What do we mean by healing?
Healing means to make whole. Physically, it may mean restoring, repairing, and reconnecting what has been damaged or impaired. It can involve cleansing, balancing, or replenishing. Mentally and emotionally, healing may suggest understanding, adapting, creating balance, and integrating deeper levels of wisdom, awareness, and energy into the conscious mind. It can include changing habits of thought, feeling, and behavior. Spiritually, it implies connecting with the power and grace of the Universal, whatever that means to you.
Living in the Mystery
Healing is a natural process, mysterious in many ways. We sometimes treat medical practitioners as if they are heroic mechanics. In other words, we act like they can fix the body as easily and mechanically as one might repair a car, no matter the age or condition of the body or the state of the person who owns it. The car metaphor actually lies close to the truth, for in many ways the body is a brilliant machine and provides the vehicle in which we move through life in the physical world. And it’s true that many times, doctors perform amazing feats of restoration, to the point of creating new limbs or replacing damaged organs. Still, even in these instances, medical practitioners do not ultimately “heal” the patient; they set the stage for healing, and the body/mind does the rest. No one can force a wound to heal. We can only nurture the conditions for healing. The surgeon cleans the wound, sutures the flesh together, and hopes nature does the rest as perfectly as it is designed to do. Those who use natural methods for healing follow a similar process. They try to remove obstacles to healing and to give the body/mind system what it needs to heal itself as it was designed to do.
We also tend to treat disease as an enemy and death as a tragedy, regardless of the circumstances. Healers look at things a little differently, taking into account the unseen dimensions of experience and the meaning of things. For those of us who believe the soul lives forever, death loses a little of its sting. Not all, of course. It can still be painful for those of us who remain to mourn, including doctors and nurses, who sometimes view a patient’s death as a personal failure and are not given scope to grieve within the demands of their workload and the restrictions around their patient relationships. In recent years, addressing doctors’ hidden stress and grief has become more of a public focus, as it rightly should. Like death, grief is part of life. Learning to feel it and then allow it to flow and, perhaps, change with time is an important part of our evolving journey to wholeness.
As a holistic practitioner, I have witnessed some amazing instances of healing, in which people have defied statistics to recover and thrive or to create lasting positive changes in their attitudes and behavior. Yet I have also experienced the death of some clients, not necessarily while we were working together, but after we’d spent enough time together to develop a strong bond.
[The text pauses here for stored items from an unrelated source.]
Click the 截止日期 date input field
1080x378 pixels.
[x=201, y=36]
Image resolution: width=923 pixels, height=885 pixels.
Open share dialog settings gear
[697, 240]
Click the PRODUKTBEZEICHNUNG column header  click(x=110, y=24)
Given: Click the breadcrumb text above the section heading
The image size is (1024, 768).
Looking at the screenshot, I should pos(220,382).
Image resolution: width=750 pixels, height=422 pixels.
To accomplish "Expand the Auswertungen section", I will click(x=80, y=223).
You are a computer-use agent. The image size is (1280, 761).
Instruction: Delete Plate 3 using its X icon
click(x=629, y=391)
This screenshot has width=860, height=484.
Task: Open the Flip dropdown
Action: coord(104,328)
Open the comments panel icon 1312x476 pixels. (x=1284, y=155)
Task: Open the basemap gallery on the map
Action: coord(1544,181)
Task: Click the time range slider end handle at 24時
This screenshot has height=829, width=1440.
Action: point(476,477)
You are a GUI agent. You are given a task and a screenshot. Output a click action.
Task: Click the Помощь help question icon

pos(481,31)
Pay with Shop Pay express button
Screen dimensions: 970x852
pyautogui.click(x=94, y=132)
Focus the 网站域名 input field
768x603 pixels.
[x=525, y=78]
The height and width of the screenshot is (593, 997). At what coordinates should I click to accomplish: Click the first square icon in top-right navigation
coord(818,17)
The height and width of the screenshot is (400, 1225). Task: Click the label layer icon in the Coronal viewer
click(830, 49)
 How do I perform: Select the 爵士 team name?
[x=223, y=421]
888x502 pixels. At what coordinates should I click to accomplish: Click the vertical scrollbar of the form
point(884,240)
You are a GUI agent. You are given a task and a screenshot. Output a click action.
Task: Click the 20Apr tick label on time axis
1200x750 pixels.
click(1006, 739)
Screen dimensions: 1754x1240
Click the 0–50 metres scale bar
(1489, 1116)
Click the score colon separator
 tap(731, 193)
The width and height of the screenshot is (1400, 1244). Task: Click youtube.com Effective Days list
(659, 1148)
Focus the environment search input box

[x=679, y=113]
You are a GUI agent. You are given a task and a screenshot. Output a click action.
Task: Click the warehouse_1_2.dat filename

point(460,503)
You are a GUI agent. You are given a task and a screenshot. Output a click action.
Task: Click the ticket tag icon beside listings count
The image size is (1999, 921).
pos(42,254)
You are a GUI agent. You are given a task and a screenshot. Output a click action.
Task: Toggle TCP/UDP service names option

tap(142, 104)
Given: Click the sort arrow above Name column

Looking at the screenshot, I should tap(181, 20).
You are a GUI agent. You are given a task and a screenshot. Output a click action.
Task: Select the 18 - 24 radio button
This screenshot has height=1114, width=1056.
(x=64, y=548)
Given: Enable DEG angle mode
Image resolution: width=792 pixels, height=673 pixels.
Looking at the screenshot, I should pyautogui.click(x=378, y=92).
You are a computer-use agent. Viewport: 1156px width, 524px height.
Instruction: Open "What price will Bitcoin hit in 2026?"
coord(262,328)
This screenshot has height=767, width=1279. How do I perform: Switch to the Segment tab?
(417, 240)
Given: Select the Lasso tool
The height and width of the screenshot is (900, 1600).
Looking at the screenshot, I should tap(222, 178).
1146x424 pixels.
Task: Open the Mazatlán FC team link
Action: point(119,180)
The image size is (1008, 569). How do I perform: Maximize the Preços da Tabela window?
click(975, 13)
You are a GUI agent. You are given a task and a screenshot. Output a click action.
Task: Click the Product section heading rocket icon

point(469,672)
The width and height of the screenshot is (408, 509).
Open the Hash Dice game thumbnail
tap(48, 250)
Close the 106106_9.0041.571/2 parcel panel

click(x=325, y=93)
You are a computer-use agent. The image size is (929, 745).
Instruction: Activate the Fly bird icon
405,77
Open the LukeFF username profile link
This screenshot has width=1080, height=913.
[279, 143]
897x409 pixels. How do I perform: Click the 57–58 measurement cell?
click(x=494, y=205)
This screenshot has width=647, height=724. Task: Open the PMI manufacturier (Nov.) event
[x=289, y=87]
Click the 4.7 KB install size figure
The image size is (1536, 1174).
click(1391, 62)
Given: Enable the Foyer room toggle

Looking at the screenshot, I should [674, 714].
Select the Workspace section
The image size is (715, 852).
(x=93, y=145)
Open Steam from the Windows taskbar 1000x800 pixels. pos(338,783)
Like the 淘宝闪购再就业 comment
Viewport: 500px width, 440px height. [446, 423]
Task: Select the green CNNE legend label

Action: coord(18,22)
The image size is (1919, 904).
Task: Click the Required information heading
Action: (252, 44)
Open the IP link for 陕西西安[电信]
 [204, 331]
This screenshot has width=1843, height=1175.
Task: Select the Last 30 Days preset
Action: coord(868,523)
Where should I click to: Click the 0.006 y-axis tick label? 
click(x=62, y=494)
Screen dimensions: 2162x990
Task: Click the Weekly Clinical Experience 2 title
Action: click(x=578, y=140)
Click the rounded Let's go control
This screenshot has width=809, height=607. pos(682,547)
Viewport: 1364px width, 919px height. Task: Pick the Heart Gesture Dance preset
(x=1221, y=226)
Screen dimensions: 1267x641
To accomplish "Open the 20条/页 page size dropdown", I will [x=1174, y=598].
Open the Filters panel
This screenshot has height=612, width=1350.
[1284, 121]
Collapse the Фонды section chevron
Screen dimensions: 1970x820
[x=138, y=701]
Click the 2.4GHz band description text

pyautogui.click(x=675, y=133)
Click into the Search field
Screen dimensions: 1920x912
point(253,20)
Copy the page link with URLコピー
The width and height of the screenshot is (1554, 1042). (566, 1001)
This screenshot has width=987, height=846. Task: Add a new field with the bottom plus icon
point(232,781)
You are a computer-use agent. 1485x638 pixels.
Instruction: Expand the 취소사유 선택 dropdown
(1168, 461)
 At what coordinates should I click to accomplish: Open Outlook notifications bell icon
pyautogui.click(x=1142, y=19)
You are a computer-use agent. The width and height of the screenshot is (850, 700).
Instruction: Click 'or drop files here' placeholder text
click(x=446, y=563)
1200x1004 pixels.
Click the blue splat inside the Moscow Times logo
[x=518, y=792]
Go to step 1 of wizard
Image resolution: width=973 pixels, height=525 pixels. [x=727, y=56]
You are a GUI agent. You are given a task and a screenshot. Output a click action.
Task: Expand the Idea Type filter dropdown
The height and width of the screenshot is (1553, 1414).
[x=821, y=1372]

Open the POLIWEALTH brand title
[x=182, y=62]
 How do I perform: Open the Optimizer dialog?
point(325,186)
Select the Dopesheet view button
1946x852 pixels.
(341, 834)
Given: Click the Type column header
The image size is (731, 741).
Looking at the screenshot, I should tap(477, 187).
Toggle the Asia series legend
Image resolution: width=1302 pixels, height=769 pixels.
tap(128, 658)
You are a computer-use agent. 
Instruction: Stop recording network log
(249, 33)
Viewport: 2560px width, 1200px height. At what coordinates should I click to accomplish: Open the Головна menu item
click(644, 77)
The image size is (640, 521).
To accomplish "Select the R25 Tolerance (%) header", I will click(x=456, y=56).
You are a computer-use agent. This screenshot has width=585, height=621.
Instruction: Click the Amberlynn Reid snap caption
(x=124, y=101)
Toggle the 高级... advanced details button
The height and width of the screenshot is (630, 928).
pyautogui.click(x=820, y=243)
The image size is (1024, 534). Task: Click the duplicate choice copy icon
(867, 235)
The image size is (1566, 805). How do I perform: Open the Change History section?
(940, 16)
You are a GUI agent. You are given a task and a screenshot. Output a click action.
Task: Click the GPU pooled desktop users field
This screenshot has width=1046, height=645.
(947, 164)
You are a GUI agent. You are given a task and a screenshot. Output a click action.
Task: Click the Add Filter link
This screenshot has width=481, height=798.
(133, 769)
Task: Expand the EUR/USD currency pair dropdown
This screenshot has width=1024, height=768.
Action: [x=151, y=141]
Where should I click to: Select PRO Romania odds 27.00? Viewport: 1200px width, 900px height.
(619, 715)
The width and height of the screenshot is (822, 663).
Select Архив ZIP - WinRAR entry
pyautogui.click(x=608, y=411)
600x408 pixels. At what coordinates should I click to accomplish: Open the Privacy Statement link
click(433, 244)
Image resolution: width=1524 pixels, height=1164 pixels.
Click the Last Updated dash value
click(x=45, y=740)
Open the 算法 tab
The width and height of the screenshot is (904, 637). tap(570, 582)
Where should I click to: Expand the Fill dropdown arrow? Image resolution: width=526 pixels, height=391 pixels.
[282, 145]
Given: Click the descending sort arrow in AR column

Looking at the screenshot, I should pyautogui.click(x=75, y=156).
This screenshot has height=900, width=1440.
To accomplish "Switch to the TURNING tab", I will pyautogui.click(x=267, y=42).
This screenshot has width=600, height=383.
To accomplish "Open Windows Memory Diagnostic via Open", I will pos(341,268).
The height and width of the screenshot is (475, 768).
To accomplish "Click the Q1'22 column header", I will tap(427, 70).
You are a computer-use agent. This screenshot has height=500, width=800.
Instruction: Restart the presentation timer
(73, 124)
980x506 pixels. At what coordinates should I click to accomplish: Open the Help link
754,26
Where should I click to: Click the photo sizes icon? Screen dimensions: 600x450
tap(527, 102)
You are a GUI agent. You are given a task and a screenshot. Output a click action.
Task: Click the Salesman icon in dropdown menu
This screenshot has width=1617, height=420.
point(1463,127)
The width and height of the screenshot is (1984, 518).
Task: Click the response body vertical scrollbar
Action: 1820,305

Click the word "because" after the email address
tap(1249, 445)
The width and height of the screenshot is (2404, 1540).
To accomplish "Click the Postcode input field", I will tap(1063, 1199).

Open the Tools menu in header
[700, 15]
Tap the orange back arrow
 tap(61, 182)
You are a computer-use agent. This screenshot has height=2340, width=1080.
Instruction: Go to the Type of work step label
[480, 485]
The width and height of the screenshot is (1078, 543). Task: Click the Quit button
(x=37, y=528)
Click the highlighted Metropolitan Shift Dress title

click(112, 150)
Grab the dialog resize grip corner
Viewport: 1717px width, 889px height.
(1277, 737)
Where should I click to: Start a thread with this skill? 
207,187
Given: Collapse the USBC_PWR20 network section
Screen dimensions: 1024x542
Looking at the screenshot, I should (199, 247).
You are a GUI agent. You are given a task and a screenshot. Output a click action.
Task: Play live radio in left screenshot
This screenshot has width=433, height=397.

Even at the end of life in the body, healing can take place. It can take the form of comfort, acceptance, relief from pain, discovery of meaning, resolution, appreciation, forgiveness, gratitude, an experience of love or deep peace. For an eye-opening resource in this regard, I suggest reading Final Gifts: Understanding the Special Awareness, Needs, and Communications of the Dying by Maggie Callanan and Patricia Kelley. In this book, the authors draw on their decades of experience as hospice nurses to illuminate the ongoing opportunities for healing that accompany us even to our final moments on earth.
Expectations
I serve as a facilitator for processes with which we can cooperate but not entirely control. When I work with clients, I don’t know what form their healing will take. I don’t know how they will make use of the energy and tools they receive, what they will discover in their inner worlds, or how the Universe will respond to their intentions. What I do know is that my services can help clients develop an energetic, mental, and emotional climate within themselves to encourage healing to take place. My services can support you in almost anything you want to achieve.